- [TEXTE À LIRE]:
● ● ● ● ● ● ●

Cette famille de métier a souvent recours à des employés en situation irrégulière, qui sont employés à des salaires faibles et dans des conditions de travail dangereuses.
Mais il ne s’agit pas du seul secteur en pénurie de travailleurs en France. Même si les deux ministres ne l’ont pas évoqué, on peut citer le monde médical, la France dispose d’un nombre conséquent de déserts médicaux, où aucun médecin ou spécialiste n’est disponible.
L’informatique et ses nouveaux métiers sont également en perpétuelle tension. Mais il faut aussi compter sur les métiers de l’enseignement, l’agriculture, le service aux personnes, la mécanique automobile, l’artisanat, etc.
Plus symboliquement, certains métiers ne sont pas en pénurie mais apportent un atout majeur à la France. On pense aux sports avec des sportifs de haut niveau issus de l’immigration. À quelques semaines de la Coupe du Monde où jouera une équipe de France sous le signe de la diversité et après l’attribution du ballon d’or à Karim Benzema, fils d’immigrés algériens, on peut se poser la question. Est-ce une immigration utile ? Tous ces secteurs n’ont pas été évoqués par les deux ministres.
Une autre interrogation se pose. Il s’agit d’un titre de séjour dont on connaît la durée. Que se passera-t-il au moment de renouveler ce document, si le secteur professionnel du demandeur n’est plus en pénurie ? À la fin d’un contrat de travail ? Un demandeur de titre de séjour peut-il être expulsé après avoir accompli sa mission ?
Une vision de l’immigration rejetée par l’extrême-droite comme l’extrême-gauche
La volonté d’utiliser les immigrés et demandeurs d’asile comme seul compromis à l’immigration semblait pourtant être un moyen de rallier la droite au gouvernement.
Mais l’annonce de ce projet n’a pas eu l’effet escompté. Au contraire, l’ensemble de la droite a largement critiqué ces propositions. Côté Les Républicains (LR), on dénonce une régularisation de sans-papiers à tout va.
“C’est une forme de supercherie pour aller, une nouvelle fois, vers une régularisation“, estime le député LR des Alpes-Maritimes Eric Ciotti.

● ● ● ● ● ● ●

- [DONNÉES SOURCES]:

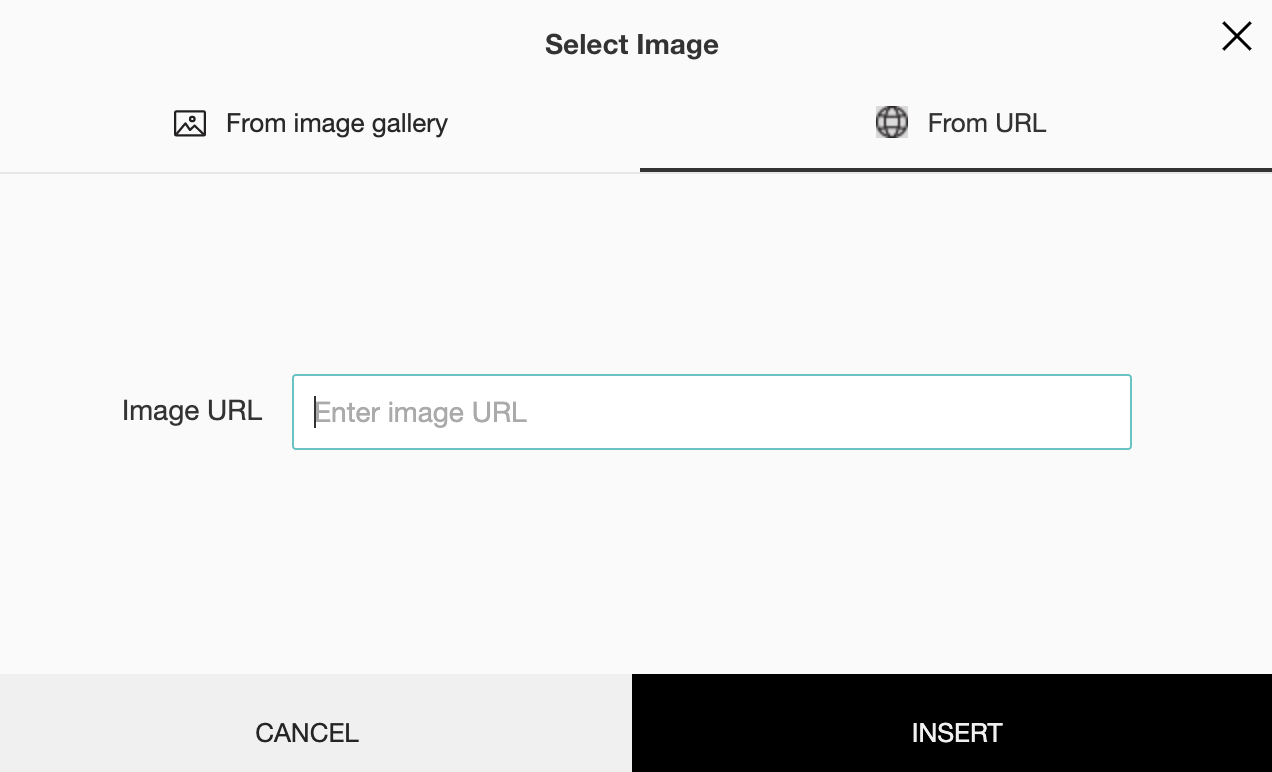Dismiss the dialog using the X icon
The image size is (1272, 772).
click(x=1236, y=37)
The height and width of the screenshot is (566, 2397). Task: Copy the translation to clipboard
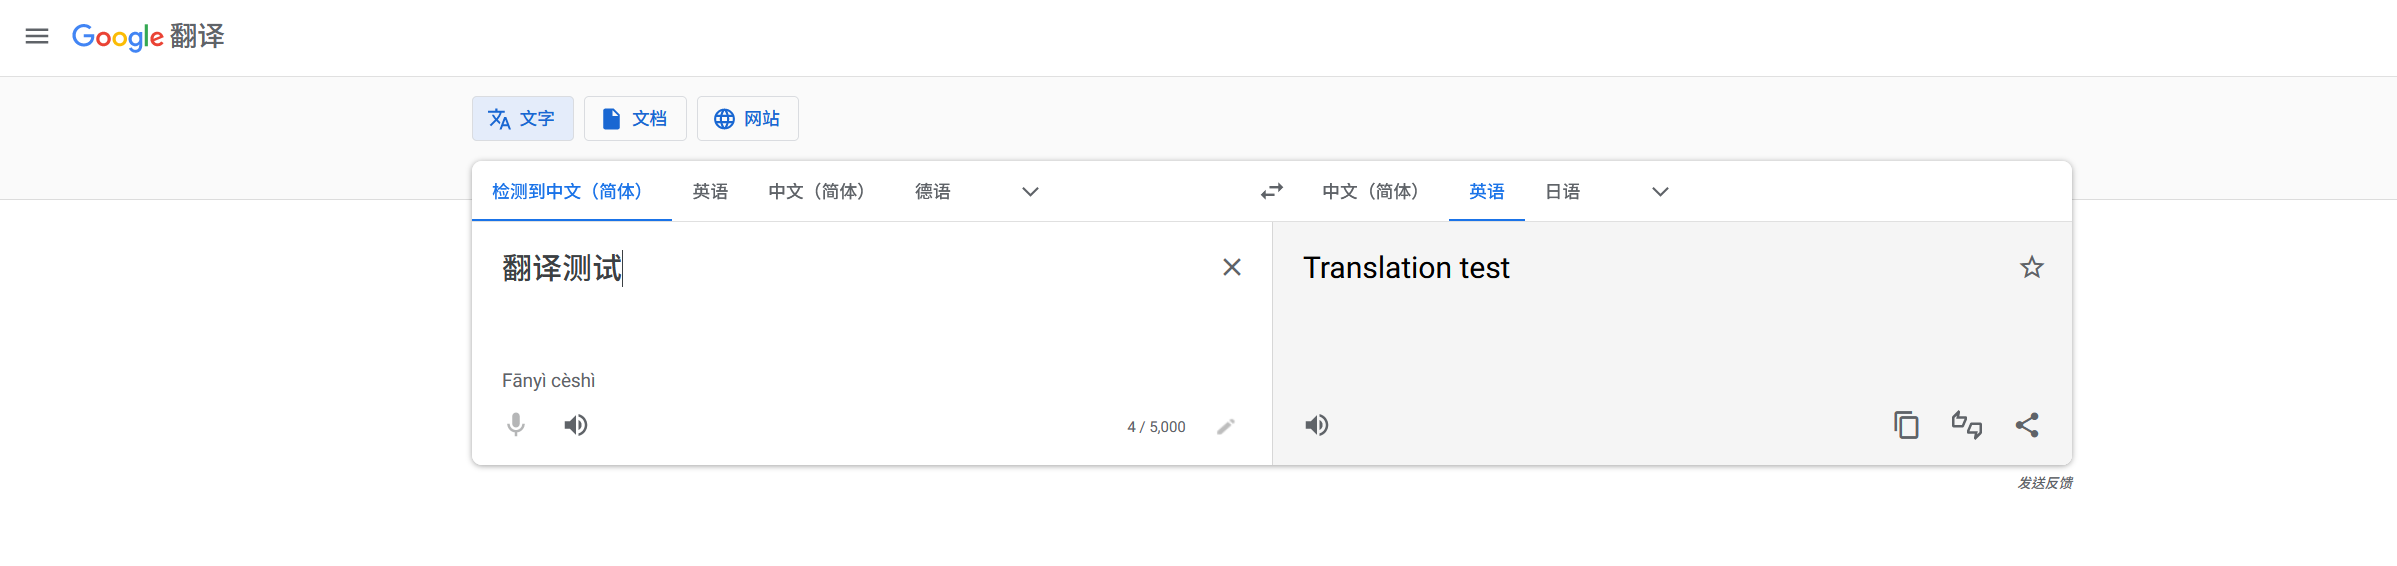tap(1906, 425)
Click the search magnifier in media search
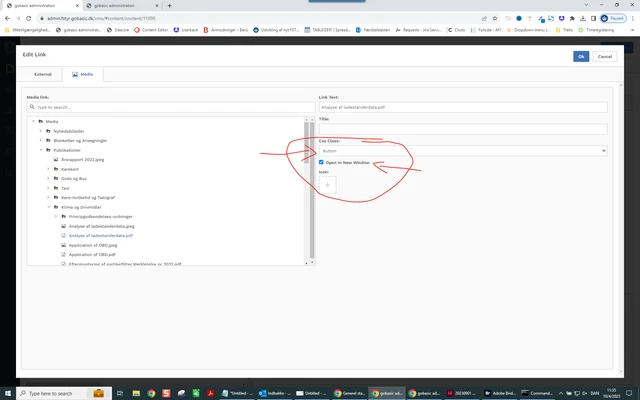The height and width of the screenshot is (400, 640). pyautogui.click(x=34, y=106)
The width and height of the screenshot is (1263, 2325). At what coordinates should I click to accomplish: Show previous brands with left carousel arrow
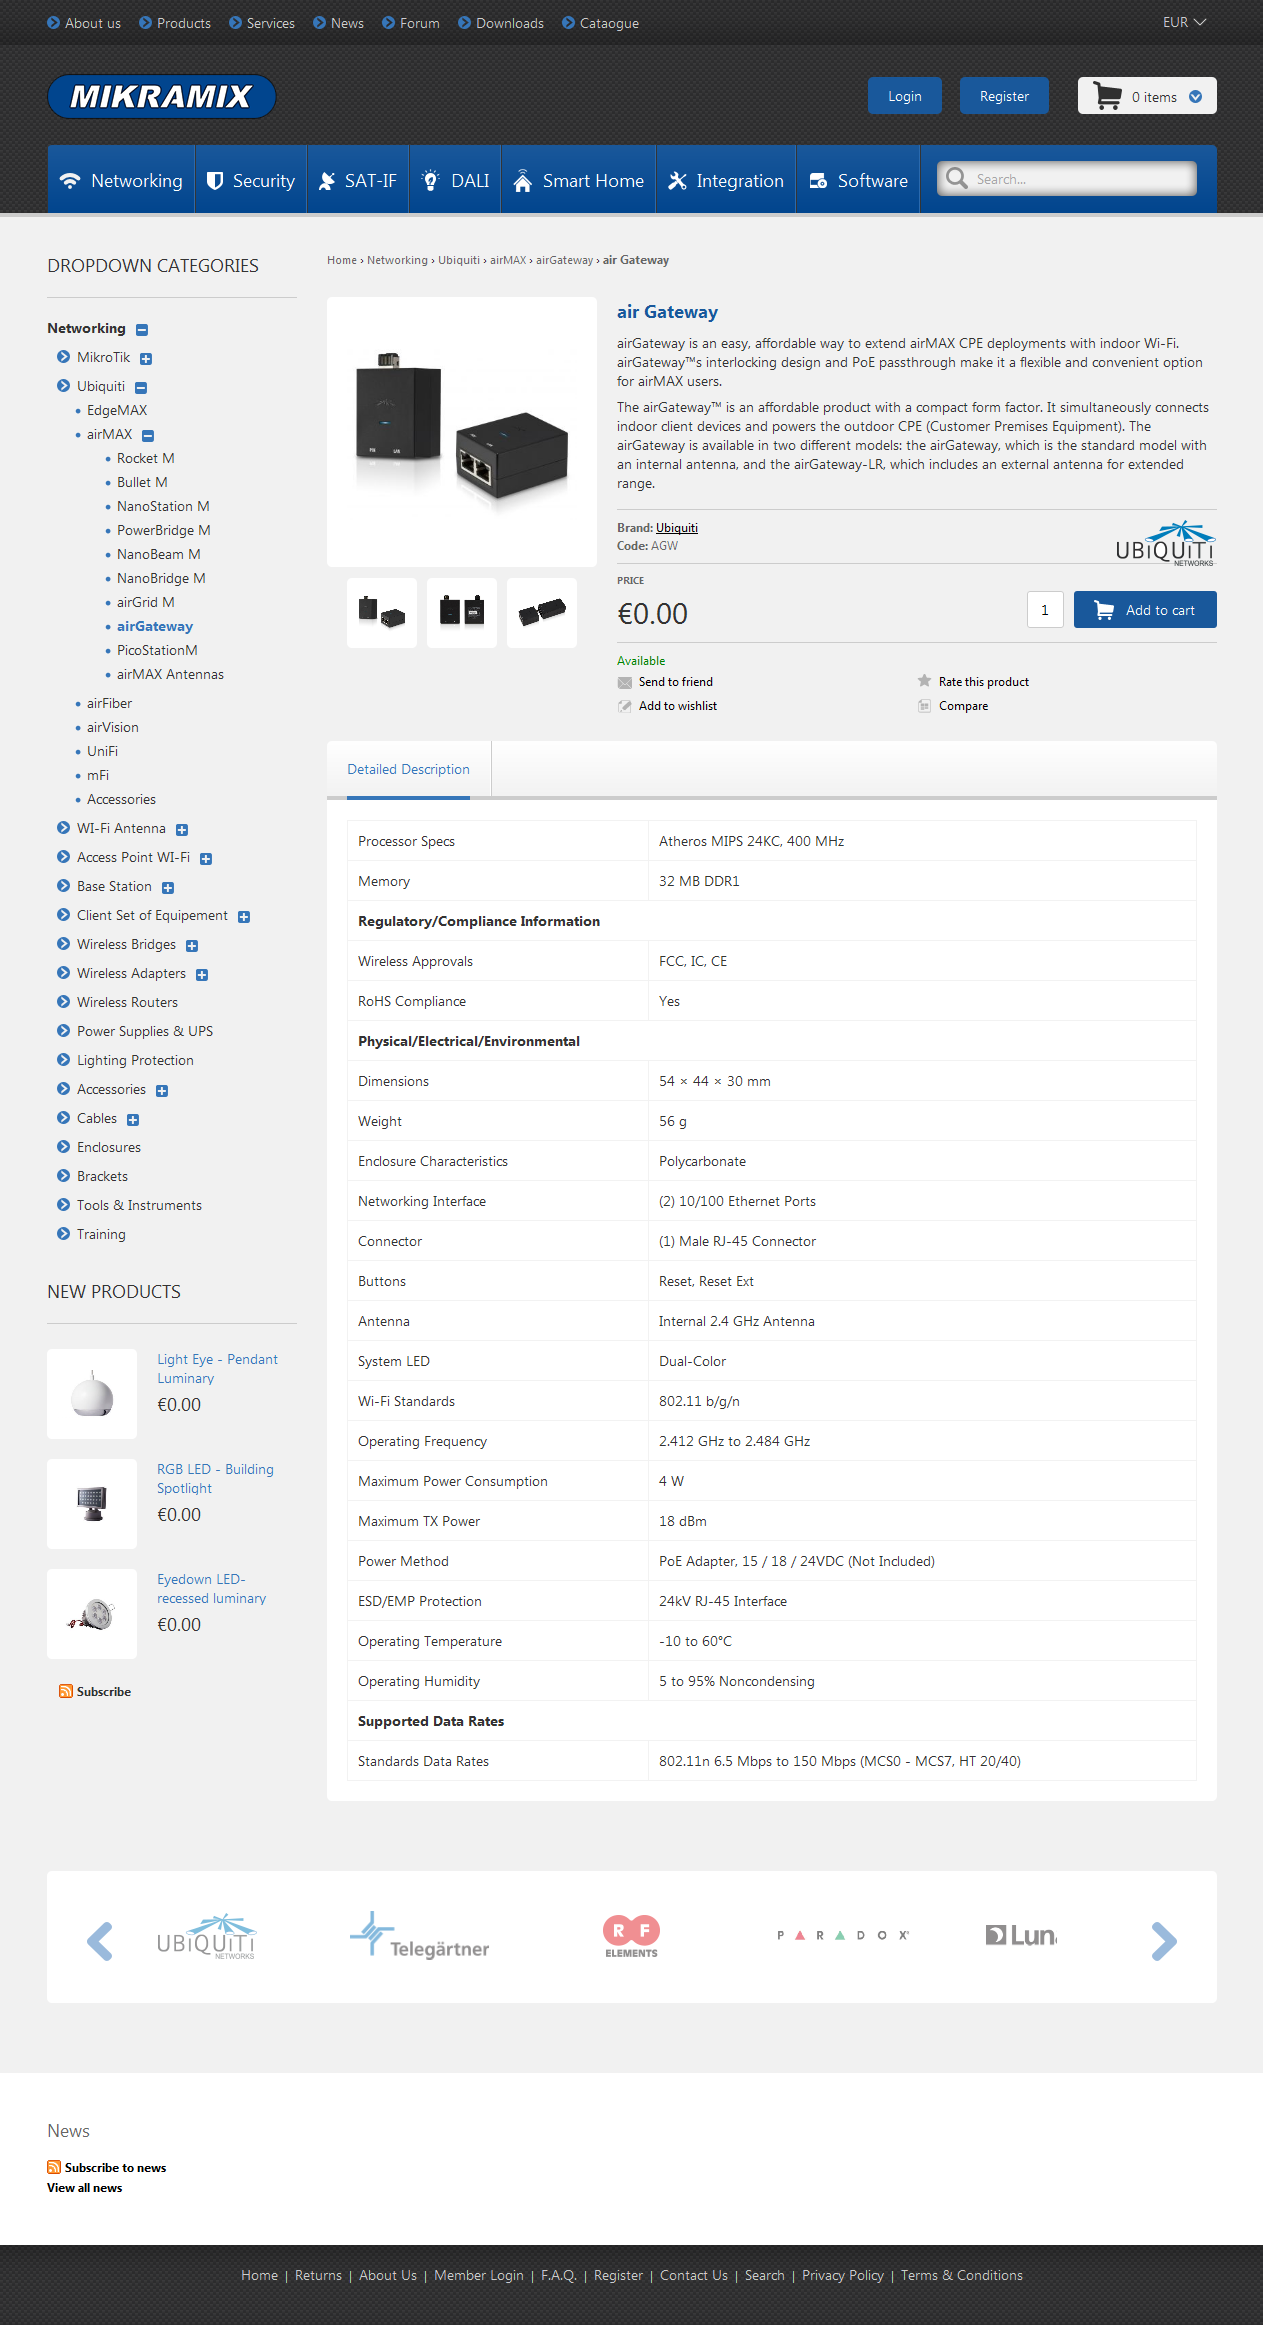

● ● ● ● ● ● ●

- [TÂCHES À RÉALISER]:
A – Selon le texte sur l'immigration et les métiers en pénurie, à qui le ballon d'or a-t-il été attribué ?
B – Rédigez la suite du texte sur l'immigration et les métiers en pénurie, à partir de sa dernière phrase.
Le matériel provient d'une autre source.

- [RÉPONSES PAR TÂCHE]:
A – À Karim Benzema, fils d'immigrés algériens.

B –
L’extrême-droite n’est pas plus convaincue. “Derrière le ‘titre de séjour métiers en tension’ de Gérald Darmanin, il y a en réalité un droit à la régularisation, véritable appel d’air pour des milliers de migrants. La solution viable pour les métiers en tension, c’est la revalorisation des salaires, pas l’immigration massive“, a expliqué Jordan Bardella, le nouveau président du Rassemblement national sur Twitter.
Le parti d’extrême-droite veut tout simplement l’arrêt de l’immigration extra-européenne. L’extrême-droite appelle surtout à revaloriser les salaires afin d’embaucher des Français avant tout.
Pour Fabien Roussel, le leader du Parti Communiste, la régularisation dans ce cadre et l’immigration professionnelle sont aussi discutables mais pour d’autres raisons. Puisque les métiers en tension désignés, sont, selon lui, souvent difficiles et mal payés. Une manière honteuse d’offrir à des secteurs sinistrés et des métiers précaires des humains à leur merci, pour ne pas donner des salaires décents et des conditions de travail correctes.
Difficile de réunir une majorité pour ce projet de loi, quand le cœur du projet est décrié de tous les côtés. Puisque finalement, la droite et l’extrême-droite ne semblent vouloir conserver que la partie expulsion. La gauche rejette l’ensemble des dispositions.
Au sein même de la société civile, on décrie une gestion de l’immigration plus que contestable. Cette politique de mise à l’écart est également dénoncée par 26 associations et ONG.
Parmi elles, Amnesty International, la Ligue des Droits de l’Homme ou Médecins du Monde, critiquent le positionnement du gouvernement français et évoquent une “stigmatisation” des immigrés et demandeurs d’asile. Ce positionnement politique mettrait l’ensemble des étrangers dans le sac des délinquants, estiment-elles.
Les débats autour du projet de loi Immigration risquent d’être houleux. Difficile d’imaginer que la France accouchera en quelques semaines d’une réglementation qui fera l’unanimité.